Really. Really?! That's rich. You like me with short hair. Well, thank a tiny, solid milk chocolate baby Jesus for that, my love. So on Monday, when I go to this rehearsal for this gig that's going to pay my share of the rent for A YEAR, I'll tell the folx who hired a human with much longer and "normal" hair that hey -- I get that it's shorter but my spouse thinks it's swell.

Two weeks worth of wed right there. Not one of my prouder moments. And yeah, I said it.

And in all of this bullshittery about my half-assed skaterboi, I didn't once stop and ask what I wanted.

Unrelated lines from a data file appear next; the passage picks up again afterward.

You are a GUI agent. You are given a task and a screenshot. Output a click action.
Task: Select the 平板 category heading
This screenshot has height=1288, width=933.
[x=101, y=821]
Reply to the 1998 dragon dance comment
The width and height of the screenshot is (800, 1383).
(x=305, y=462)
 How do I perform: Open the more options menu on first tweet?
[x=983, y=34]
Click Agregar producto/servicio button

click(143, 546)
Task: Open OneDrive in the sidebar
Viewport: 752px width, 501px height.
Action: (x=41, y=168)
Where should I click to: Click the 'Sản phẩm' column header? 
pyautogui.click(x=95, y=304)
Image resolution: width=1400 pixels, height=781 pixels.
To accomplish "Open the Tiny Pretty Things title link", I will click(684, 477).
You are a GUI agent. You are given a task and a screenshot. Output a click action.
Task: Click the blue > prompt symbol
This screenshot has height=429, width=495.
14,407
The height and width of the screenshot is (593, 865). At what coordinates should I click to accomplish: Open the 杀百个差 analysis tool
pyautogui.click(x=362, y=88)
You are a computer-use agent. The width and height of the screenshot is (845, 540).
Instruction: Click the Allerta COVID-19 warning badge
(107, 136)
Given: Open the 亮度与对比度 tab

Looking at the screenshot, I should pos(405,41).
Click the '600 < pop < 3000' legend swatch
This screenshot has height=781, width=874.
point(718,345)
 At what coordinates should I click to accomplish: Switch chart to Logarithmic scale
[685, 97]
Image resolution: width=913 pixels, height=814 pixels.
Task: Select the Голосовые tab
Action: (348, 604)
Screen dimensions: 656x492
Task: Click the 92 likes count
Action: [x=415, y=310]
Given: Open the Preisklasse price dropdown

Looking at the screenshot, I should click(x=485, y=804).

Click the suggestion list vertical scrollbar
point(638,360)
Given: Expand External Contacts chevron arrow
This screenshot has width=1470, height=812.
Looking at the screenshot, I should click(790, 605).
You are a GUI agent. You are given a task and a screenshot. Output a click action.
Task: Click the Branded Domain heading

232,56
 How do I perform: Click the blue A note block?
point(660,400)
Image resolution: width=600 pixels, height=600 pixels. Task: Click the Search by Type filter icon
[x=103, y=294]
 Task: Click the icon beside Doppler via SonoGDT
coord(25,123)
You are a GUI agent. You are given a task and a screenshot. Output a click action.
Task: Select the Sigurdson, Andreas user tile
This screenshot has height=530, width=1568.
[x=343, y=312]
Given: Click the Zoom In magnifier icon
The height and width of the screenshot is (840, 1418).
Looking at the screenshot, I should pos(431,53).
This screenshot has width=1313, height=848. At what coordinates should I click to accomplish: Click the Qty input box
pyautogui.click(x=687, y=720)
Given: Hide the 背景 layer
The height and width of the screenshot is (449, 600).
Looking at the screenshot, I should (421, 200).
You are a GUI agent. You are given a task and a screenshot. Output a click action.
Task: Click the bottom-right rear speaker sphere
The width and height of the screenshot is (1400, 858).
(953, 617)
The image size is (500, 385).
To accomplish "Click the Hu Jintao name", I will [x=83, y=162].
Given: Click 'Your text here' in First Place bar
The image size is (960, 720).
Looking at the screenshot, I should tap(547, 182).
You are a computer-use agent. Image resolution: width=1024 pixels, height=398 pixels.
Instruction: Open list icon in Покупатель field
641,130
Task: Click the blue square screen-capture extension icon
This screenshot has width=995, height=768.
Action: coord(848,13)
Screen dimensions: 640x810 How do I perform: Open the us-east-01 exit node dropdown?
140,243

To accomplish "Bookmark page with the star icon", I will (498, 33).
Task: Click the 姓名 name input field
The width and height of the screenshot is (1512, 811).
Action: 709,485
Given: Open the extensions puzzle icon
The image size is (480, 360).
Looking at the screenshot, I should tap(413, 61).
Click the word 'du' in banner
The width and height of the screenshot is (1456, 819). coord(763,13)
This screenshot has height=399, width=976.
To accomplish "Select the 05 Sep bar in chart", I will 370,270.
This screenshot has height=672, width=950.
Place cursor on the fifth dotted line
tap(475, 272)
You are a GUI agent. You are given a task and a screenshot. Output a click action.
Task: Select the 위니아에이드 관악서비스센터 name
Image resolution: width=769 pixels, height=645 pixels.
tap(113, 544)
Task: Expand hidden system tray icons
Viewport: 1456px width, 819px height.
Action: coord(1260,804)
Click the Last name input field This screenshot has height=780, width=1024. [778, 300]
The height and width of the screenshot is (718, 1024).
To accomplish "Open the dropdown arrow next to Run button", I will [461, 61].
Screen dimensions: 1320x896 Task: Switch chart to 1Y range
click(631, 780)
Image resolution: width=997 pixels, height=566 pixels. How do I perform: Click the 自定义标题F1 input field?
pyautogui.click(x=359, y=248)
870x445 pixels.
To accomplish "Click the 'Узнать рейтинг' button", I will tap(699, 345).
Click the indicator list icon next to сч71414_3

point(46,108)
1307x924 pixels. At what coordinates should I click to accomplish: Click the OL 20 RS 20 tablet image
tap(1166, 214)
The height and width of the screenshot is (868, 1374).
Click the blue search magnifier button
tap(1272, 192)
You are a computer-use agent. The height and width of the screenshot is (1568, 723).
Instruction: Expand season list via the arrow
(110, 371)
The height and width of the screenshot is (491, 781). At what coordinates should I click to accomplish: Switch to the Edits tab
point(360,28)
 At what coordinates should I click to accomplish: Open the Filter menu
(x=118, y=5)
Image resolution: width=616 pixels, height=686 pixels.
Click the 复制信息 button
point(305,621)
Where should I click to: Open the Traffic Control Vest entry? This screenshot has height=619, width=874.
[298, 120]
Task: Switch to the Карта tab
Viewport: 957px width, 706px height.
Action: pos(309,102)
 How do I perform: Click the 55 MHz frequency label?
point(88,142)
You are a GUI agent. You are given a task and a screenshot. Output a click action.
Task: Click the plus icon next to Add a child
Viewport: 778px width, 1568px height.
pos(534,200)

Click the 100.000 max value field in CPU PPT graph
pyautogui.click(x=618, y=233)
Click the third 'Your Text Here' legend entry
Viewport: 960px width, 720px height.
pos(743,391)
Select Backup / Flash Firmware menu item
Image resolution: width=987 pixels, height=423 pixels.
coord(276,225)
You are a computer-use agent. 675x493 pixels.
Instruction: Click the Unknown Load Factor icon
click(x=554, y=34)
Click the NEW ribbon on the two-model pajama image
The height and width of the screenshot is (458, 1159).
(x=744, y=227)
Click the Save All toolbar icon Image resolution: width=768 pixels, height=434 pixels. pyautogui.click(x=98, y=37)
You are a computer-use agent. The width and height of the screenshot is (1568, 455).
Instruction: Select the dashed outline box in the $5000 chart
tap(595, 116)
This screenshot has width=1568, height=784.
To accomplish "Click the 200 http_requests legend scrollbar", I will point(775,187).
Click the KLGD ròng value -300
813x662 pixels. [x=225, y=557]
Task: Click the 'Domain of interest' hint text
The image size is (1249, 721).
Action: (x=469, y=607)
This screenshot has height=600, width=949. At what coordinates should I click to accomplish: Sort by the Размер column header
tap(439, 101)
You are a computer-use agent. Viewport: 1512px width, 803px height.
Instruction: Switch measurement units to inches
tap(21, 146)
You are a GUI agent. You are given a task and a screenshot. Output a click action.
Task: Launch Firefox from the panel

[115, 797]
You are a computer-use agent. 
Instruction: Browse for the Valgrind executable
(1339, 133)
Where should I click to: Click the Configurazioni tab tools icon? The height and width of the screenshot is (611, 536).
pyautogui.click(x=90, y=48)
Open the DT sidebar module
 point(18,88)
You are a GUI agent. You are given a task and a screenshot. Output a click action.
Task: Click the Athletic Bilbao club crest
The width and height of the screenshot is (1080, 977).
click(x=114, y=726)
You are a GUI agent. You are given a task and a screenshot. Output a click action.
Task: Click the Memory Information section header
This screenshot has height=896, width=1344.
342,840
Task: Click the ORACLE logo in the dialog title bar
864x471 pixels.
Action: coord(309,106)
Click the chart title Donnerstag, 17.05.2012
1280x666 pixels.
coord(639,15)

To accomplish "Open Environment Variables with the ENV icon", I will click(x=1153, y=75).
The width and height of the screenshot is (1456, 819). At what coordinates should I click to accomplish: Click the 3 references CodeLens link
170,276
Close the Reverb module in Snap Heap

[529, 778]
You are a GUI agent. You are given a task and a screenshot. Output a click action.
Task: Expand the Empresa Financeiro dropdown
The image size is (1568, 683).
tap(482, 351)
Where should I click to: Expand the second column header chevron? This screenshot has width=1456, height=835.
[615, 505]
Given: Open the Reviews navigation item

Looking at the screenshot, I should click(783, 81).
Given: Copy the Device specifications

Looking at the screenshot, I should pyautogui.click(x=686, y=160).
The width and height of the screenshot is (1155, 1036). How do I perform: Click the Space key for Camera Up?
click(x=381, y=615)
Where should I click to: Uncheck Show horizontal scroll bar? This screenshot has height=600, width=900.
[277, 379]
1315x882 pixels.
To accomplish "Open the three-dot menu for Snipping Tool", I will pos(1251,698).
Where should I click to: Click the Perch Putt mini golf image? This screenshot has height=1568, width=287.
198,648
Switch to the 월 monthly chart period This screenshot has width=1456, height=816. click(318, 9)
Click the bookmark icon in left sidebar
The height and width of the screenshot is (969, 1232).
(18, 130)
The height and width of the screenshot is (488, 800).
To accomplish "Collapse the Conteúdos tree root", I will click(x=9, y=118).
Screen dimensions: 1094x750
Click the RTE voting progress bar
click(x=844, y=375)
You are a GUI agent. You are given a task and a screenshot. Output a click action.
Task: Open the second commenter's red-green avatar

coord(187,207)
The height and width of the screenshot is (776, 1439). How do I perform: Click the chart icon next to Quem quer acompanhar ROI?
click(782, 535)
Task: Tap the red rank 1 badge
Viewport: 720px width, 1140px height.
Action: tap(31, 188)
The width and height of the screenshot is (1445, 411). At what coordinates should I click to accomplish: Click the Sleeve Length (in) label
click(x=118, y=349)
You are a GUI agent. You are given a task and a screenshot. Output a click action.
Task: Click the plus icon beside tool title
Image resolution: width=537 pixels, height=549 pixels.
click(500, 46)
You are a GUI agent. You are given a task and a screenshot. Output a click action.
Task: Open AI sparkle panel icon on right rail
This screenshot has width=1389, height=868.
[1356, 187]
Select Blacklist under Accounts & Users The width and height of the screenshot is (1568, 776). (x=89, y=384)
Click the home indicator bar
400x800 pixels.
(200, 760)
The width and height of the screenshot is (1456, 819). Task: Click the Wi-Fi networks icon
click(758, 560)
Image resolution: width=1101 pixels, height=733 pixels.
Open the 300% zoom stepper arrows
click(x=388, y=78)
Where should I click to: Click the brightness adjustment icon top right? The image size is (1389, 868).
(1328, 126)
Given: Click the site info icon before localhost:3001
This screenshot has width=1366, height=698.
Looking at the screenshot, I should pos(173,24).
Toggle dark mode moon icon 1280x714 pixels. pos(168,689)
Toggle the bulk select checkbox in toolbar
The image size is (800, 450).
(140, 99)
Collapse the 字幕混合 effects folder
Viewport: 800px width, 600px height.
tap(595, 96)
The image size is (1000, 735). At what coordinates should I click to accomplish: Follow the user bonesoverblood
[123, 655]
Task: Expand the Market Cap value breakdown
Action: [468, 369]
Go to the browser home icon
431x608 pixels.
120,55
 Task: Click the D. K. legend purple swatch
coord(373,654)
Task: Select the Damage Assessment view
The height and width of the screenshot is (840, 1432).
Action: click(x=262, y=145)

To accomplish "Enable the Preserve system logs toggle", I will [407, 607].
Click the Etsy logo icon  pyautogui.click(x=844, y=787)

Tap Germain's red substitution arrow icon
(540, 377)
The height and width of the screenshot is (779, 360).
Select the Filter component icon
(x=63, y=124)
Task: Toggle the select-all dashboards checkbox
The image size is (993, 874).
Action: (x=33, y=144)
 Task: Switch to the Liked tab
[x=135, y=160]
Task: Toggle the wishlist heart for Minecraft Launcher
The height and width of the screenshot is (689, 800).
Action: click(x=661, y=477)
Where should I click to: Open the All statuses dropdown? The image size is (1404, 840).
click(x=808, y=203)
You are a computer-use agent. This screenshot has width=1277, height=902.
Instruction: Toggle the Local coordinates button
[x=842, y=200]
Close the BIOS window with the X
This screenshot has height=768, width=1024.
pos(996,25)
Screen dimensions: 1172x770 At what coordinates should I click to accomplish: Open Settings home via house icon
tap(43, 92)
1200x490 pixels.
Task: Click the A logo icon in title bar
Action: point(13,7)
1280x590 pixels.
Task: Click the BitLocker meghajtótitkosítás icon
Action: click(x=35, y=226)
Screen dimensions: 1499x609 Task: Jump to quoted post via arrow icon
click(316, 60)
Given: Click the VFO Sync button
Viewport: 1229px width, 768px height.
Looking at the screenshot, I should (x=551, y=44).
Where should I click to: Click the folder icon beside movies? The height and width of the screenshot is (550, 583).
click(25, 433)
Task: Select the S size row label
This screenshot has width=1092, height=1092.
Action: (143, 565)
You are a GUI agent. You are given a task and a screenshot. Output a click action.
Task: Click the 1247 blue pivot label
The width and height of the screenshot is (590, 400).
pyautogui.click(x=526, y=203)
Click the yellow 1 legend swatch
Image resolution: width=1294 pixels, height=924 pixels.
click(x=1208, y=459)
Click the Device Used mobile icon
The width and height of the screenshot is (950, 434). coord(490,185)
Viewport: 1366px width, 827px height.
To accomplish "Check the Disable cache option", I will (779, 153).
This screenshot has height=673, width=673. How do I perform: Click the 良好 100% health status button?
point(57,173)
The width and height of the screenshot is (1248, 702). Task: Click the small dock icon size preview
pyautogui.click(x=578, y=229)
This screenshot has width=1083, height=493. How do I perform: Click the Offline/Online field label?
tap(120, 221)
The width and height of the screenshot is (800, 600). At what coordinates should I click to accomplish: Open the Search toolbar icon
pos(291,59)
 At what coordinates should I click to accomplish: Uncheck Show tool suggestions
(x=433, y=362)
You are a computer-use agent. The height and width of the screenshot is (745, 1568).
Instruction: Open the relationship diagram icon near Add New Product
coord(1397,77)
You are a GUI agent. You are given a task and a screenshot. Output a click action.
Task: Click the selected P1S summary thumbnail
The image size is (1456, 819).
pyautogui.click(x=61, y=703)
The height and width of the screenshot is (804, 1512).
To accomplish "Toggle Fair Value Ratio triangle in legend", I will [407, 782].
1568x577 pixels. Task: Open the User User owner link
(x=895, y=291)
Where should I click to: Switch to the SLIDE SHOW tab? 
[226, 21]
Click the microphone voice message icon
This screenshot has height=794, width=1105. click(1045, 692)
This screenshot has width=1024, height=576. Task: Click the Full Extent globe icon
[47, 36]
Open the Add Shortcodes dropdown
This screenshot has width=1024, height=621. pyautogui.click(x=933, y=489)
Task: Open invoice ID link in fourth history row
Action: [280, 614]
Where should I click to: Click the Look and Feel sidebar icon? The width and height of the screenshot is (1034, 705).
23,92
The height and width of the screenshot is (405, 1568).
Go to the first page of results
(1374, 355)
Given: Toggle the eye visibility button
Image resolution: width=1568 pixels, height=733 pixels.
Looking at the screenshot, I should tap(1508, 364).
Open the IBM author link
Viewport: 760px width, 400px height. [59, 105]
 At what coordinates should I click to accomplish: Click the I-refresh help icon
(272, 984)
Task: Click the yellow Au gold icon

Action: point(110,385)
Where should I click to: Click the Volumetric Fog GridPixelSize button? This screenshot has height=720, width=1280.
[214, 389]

Because the truth is: I'd wanted to lop my hair off for quite some time but hadn't because of what everyone else would think of it.

What would Philip think?

What would my agents think?

What would casting directors think?

What would this massive gig think?

And while I had a fuckmuppet haircut that took the decision to cut my hair off out of my hands (I'm apparently big on using Muppets as a literary device -- you're welcome), I did have shorter hair.

And I couldn't completely hate it.

So I did what I knew how: I went into the salon at 7:30AM on a Saturday morning and sat in the salon owner's chair and said I'm here to participate. Let's fix this. And if fixing this means making it shorter, I'm okay with that.

And he looked at my hair and apologized. Thanked me for giving them the chance to fix it. And he did make it shorter. I got the haircut I deserved in the process and while there remain wisps of hair that look 24/7 AFRAID and will for quite some time until they grow out... it's okay. It's better. And I approved.

Which brings me around to this asshole of a question: How much of our lives do we live for someone else's approval?

And I don't know the answer to that.

What I do know, howevs, is that the whole fuckmuppet hair sitch above began as one thing and turned out to be another.

It began as being pissed that the decision to lop all my hair off was taken away from me.

It ended with realizing that I gave everyone else's approval more weight than my own.

And a week from this Saturday, I'm going back for another haircut and this Muppet Mop is going even shorter.

Now, if you've made it this far, we share a few things:

  1. You've been on the receiving end of a haircut you didn't ask for.

  2. You're thinking about decisions you've recently made based on what someone else would think of them.

  3. Neither one of us has the answer to the portion of our lives we live for other and the parts we reserve for ourselves.

We live in a world drenched with approval. Likes, loves, and various symbols that reduce our approval to a click. We have the ability to see who approves of what and tap into that approval (or rejection) like a drug -- social rats conditioned to get a dopamine booster from a variety of apps. And it all began so innocuously -- as a way to connect with people without actually having to connect.

Which meant that along with approval, rejection could seep in at flood-like rates and send us into a spiral seeking the validation we've come to not just want... but need.

And it's not bad to want approval. It's not bad to want anything -- even if it's for your ex- or that basic in line at the grocery to meet an untimely demise for being everything that's wrong with the world.

But that wanting becomes toxic when we need it and can't survive without it and give up more and more of ourselves to get it.

And yah, there are bigger problems than a shitty haircut and ones by far less fixable. We all want to do right by others, but how often do we do right by ourselves?

But what began as a haircut I didn't want became the need to care a bit a lot less about the parameters I've allowed others to place on my worth and value when I'm the only one who's gotta go through this world as ME.

BTW: your hair looks great today. Thanks for stopping by.